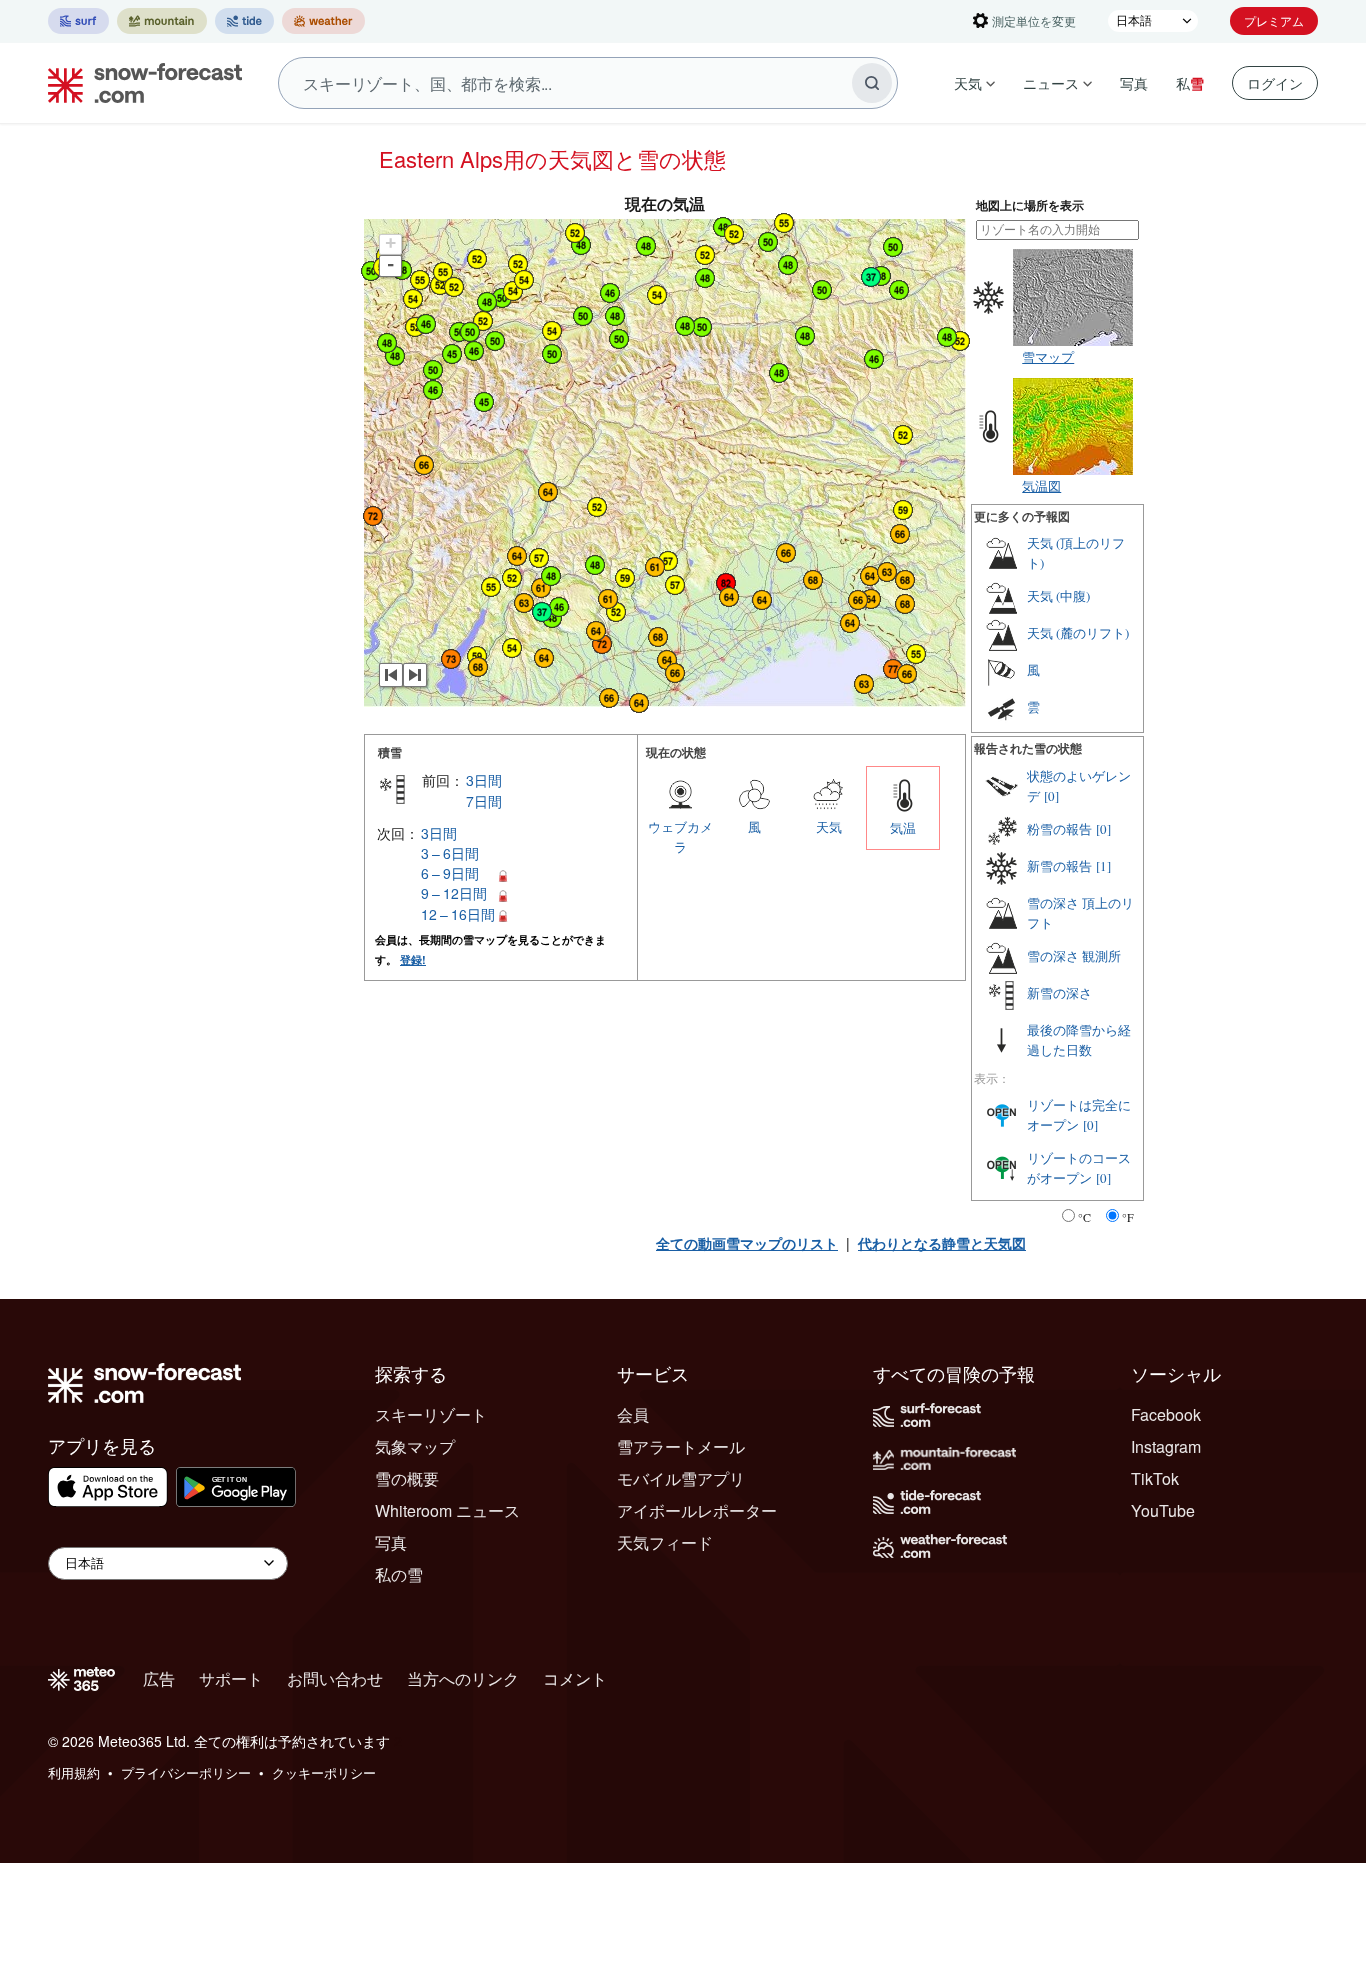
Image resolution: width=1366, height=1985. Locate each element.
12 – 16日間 (458, 914)
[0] (1051, 796)
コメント (575, 1678)
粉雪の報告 (1059, 829)
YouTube (1163, 1510)
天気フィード (665, 1542)
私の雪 (399, 1574)
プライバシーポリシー (186, 1772)
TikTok (1155, 1478)
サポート (231, 1678)
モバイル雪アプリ (681, 1478)
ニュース (1051, 83)
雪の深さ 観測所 (1074, 956)
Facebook (1166, 1414)
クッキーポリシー (324, 1772)
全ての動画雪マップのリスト (747, 1243)
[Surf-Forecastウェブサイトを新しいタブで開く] (78, 21)
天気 (968, 83)
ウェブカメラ (680, 836)
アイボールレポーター (697, 1510)
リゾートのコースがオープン (1079, 1168)
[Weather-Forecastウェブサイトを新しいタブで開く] (323, 21)
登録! (413, 959)
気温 (903, 827)
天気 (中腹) (1058, 596)
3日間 (484, 780)
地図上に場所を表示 (1030, 205)
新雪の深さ (1059, 993)
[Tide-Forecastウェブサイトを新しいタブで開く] (244, 21)
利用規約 (74, 1772)
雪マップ (1048, 356)
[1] (1103, 866)
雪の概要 (407, 1478)
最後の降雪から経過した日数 (1079, 1040)
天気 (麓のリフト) (1078, 633)
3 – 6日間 (450, 853)
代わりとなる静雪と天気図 (942, 1243)
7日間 (484, 801)
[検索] (872, 83)
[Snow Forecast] (139, 83)
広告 (159, 1678)
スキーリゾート (431, 1414)
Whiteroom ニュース (447, 1510)
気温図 (1041, 485)
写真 (1134, 83)
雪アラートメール (681, 1446)
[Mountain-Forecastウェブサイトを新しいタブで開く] (162, 21)
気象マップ (415, 1446)
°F (1128, 1217)
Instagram (1166, 1446)
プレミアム (1274, 20)
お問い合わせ (335, 1678)
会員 (633, 1414)
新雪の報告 (1059, 866)
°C (1084, 1217)
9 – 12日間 (454, 893)
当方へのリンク (463, 1678)
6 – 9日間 (450, 873)
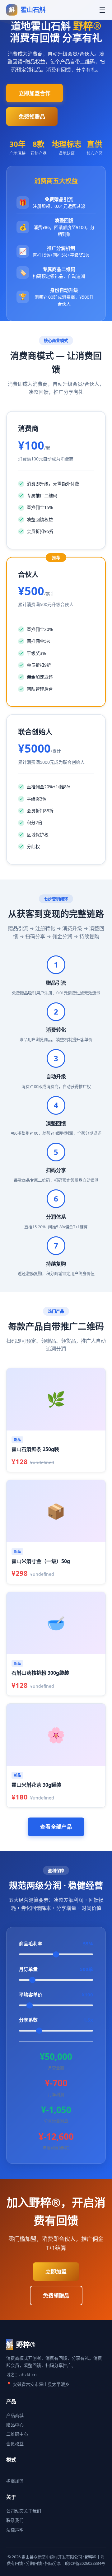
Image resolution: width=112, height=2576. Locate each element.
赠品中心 (15, 2425)
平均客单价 (56, 1994)
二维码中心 (17, 2434)
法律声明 (15, 2530)
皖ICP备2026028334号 (85, 2563)
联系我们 (15, 2520)
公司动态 (15, 2511)
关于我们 (32, 2511)
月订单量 (56, 1969)
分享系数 (56, 2020)
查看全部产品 (56, 1826)
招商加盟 (15, 2481)
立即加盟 (56, 2271)
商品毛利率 (56, 1943)
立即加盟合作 (34, 93)
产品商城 (15, 2415)
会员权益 (15, 2444)
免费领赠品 (32, 116)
***
* ASSIGNMENT: In the listing above, find the line containing "プライバシーポリシー (186, 1772)" and the line containing "3 – 6日間 (450, 853)", then quote both, plus every line between them, exactly as written.

* ANSWER:
プライバシーポリシー (186, 1772)
TikTok (1155, 1478)
サポート (231, 1678)
モバイル雪アプリ (681, 1478)
ニュース (1051, 83)
雪の深さ 観測所 (1074, 956)
Facebook (1166, 1414)
クッキーポリシー (324, 1772)
全ての動画雪マップのリスト (747, 1243)
[Surf-Forecastウェブサイトを新しいタブで開く] (78, 21)
天気 (968, 83)
ウェブカメラ (680, 836)
アイボールレポーター (697, 1510)
リゾートのコースがオープン (1079, 1168)
[Weather-Forecastウェブサイトを新しいタブで開く] (323, 21)
登録! (413, 959)
気温 (903, 827)
天気 (中腹) (1058, 596)
3日間 (484, 780)
地図上に場所を表示 (1030, 205)
新雪の深さ (1059, 993)
[Tide-Forecastウェブサイトを新しいタブで開く] (244, 21)
利用規約 (74, 1772)
雪マップ (1048, 356)
[1] (1103, 866)
雪の概要 (407, 1478)
最後の降雪から経過した日数 (1079, 1040)
天気 (麓のリフト) (1078, 633)
3 – 6日間 (450, 853)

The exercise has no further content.